**RECORDS TO USE:**

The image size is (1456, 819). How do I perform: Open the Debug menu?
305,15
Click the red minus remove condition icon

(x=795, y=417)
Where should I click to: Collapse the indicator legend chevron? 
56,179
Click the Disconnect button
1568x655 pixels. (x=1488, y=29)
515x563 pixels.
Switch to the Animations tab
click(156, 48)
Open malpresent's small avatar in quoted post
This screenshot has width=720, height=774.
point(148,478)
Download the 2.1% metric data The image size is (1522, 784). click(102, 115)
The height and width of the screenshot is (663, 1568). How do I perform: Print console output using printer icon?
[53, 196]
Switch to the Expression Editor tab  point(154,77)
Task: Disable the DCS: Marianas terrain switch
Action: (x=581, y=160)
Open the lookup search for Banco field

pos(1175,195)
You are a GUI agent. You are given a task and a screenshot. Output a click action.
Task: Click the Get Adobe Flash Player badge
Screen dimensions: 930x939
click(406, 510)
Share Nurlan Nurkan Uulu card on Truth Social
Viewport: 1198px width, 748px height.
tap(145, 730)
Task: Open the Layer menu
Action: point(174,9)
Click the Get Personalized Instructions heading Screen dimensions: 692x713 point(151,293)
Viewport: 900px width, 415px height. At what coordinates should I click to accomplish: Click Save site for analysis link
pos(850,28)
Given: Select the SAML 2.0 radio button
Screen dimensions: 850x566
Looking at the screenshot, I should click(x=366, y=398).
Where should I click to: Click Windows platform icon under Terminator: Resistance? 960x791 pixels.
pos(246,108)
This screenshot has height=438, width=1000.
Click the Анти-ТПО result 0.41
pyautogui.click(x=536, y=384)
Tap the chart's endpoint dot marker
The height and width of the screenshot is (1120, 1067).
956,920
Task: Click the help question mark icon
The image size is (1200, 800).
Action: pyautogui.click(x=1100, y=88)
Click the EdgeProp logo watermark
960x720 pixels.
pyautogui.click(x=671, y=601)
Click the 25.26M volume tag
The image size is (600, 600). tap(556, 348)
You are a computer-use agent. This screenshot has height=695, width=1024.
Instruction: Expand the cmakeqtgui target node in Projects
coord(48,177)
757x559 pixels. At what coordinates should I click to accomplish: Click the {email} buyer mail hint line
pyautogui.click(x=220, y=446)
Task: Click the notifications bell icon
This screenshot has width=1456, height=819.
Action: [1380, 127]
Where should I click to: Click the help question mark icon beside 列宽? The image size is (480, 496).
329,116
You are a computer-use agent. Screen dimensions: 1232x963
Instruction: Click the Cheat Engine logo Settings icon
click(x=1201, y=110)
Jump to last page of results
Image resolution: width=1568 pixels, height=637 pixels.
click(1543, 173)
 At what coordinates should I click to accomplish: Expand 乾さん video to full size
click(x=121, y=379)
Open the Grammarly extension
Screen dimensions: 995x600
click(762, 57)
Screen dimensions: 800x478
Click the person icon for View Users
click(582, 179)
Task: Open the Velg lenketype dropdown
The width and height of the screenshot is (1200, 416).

**WORK REQUEST:**
Take the entries above and return only the lines from the one with "You are a computer-use agent. Screen" to the one with "Task: Open the Velg lenketype dropdown", both included, unchanged.

**WRITTEN ANSWER:**
You are a computer-use agent. Screen dimensions: 1232x963
Instruction: Click the Cheat Engine logo Settings icon
click(x=1201, y=110)
Jump to last page of results
Image resolution: width=1568 pixels, height=637 pixels.
click(1543, 173)
 At what coordinates should I click to accomplish: Expand 乾さん video to full size
click(x=121, y=379)
Open the Grammarly extension
Screen dimensions: 995x600
click(762, 57)
Screen dimensions: 800x478
Click the person icon for View Users
click(582, 179)
Task: Open the Velg lenketype dropdown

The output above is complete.